Keeping the water at bay: New Ruth Bader Ginsburg Hospital a boon to South Brooklyn

The new Health + Hospitals-run Ruth Bader Ginsburg Hospital in South Brooklyn will open its doors to patients today. They shouldn’t find the structure’s gleaming, glass-encased exterior deceiving: the 11-story building is practically a fortress, designed to fend off not invading barbarians but the encroaching elements and the threat of extreme weather in particular.

We applaud FEMA for picking up the almost $1 billion tab for the new facility, as well it should: the former Coney Island Hospital was devastated by just the type of disaster that fits in FEMA’s mandate: 2012′s Superstorm Sandy. While people love to balk at big public spending price tags, they should keep in mind that there’s a cost to not spending the money up front and having to make up for it later, not only in terms of the financial outlays on repairs and mitigation but the health and even lives of patients who could get caught up in another flooding catastrophe.

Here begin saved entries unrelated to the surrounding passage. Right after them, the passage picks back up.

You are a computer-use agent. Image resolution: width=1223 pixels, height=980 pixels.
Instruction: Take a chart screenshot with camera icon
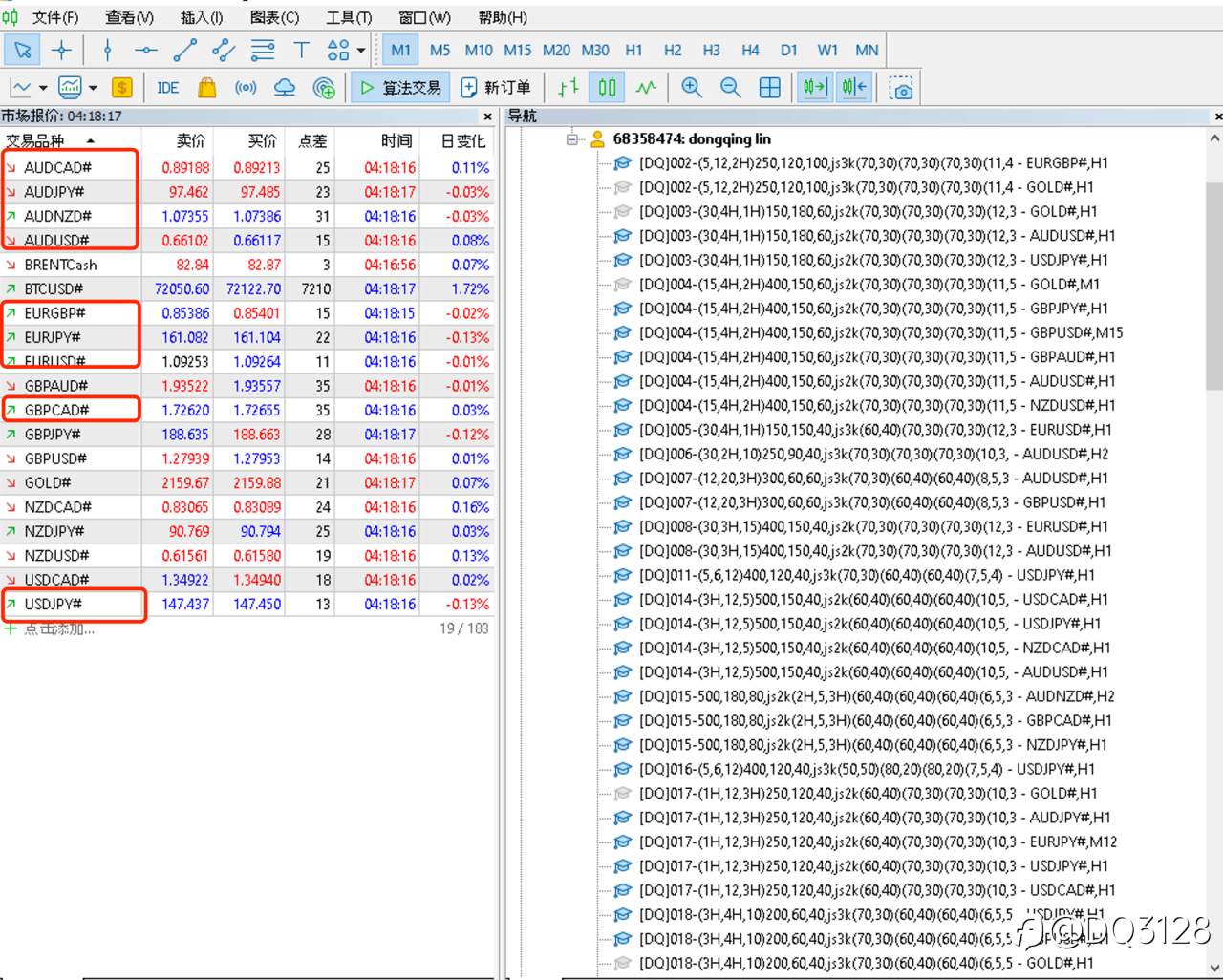tap(901, 88)
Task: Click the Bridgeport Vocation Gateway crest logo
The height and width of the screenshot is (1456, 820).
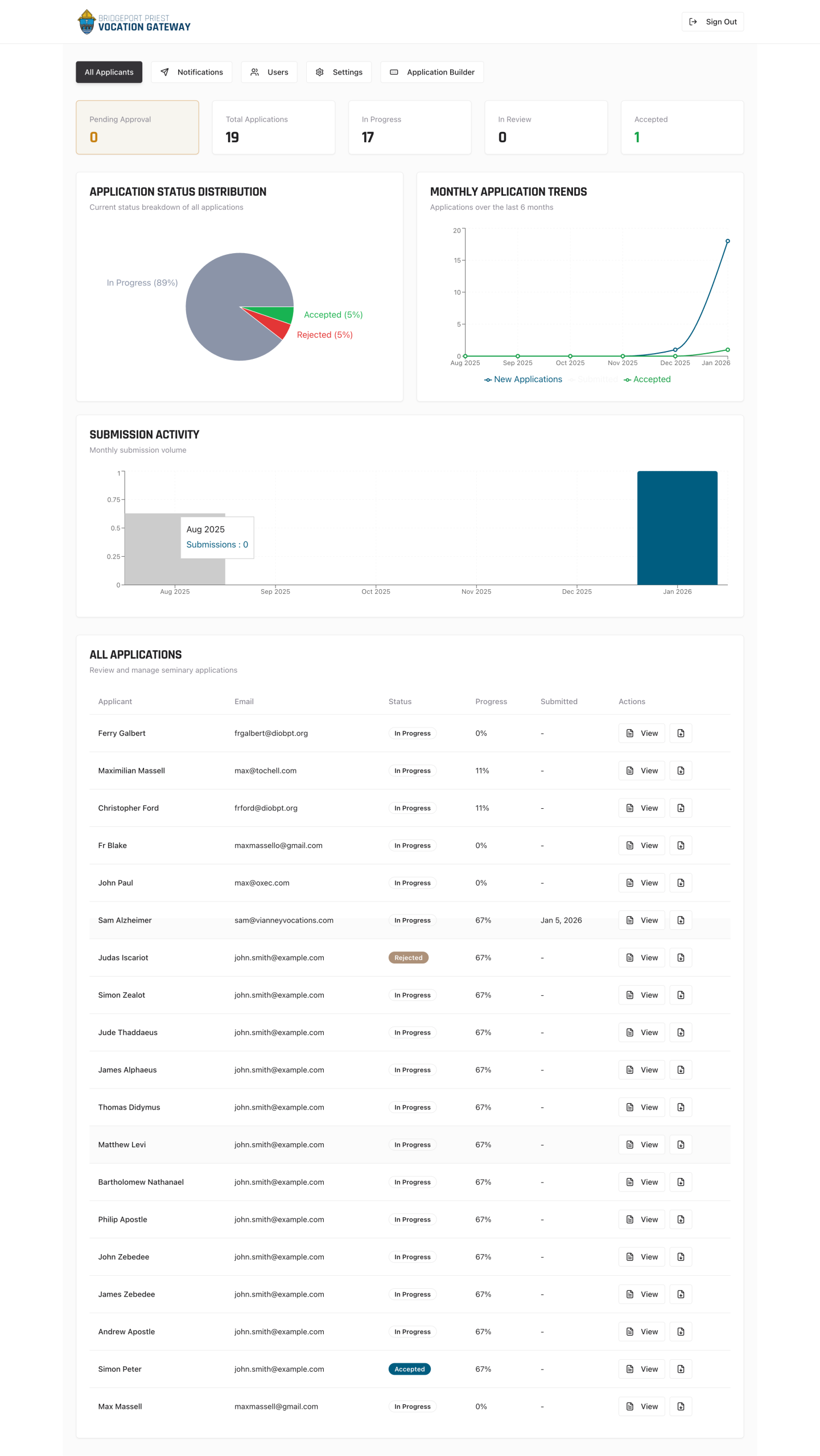Action: (x=86, y=22)
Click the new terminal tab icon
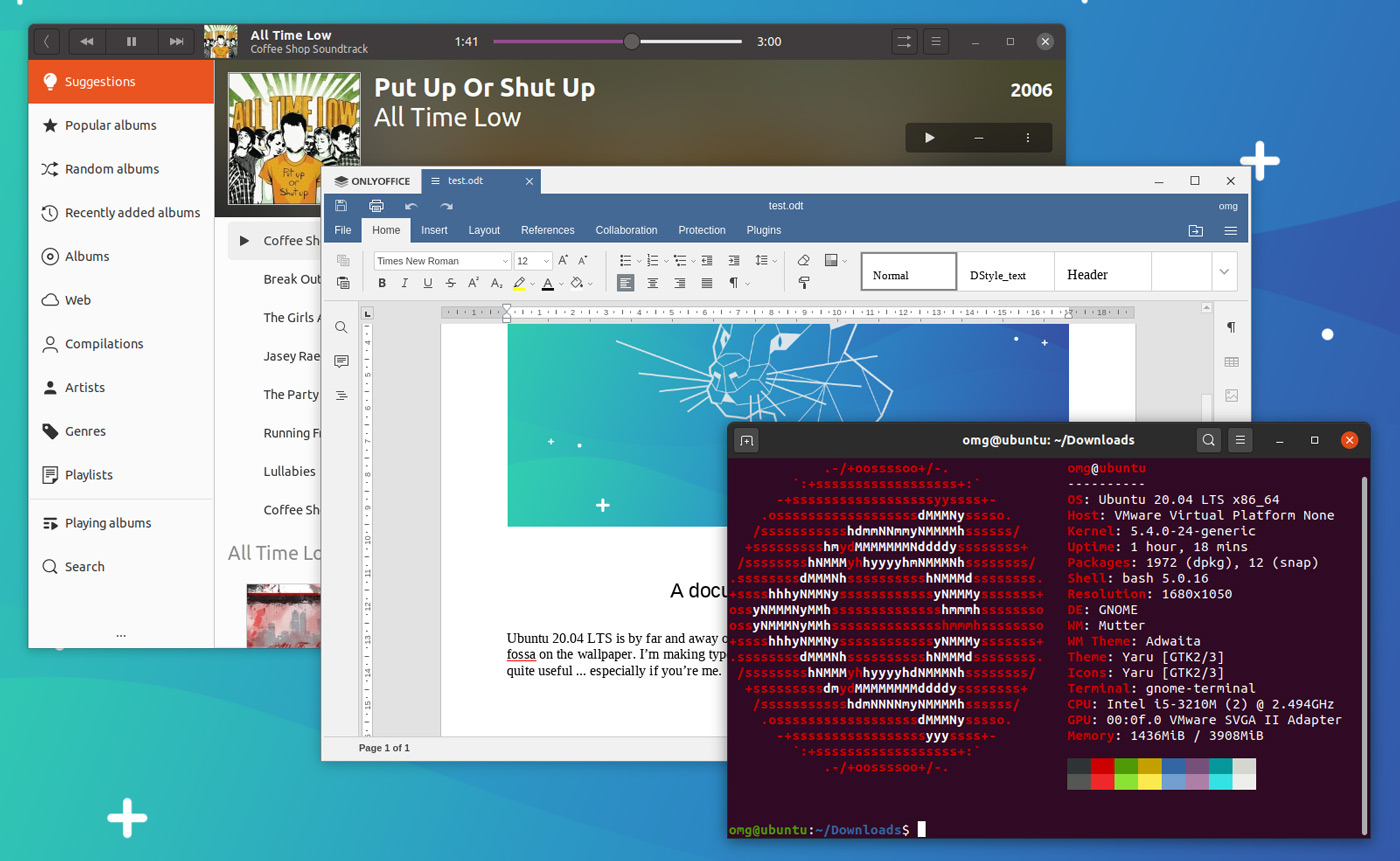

In any case, it’s never bad to have new, state-of-the-art public medical facilities in the city, particularly those in parts of the city that don’t have the concentrations of private treatment beds that other neighborhoods enjoy. The new building, just one of several that make up the renamed South Brooklyn Health, features 80 single rooms.

Ultimately, Sandy isn’t the only disaster that this hospital and the Health + Hospitals system more generally have dealt with in recent years. Among other hard lessons learned from the COVID-19 pandemic was the need to preserve beds and reverse losses in general treatment capacity, and hopefully the Ginsburg Hospital will set a standard for investment in our hospital networks.

The only way to do that effectively is to ensure that the costs of operating this network don’t spiral out of control, and on that front, Health + Hospitals, under the capable direction of Dr. Mitch Katz, has made admirable strides that, crucially, don’t involve cutting service or turning away the vulnerable populations that public hospital systems are designed to serve. The future’s looking bright.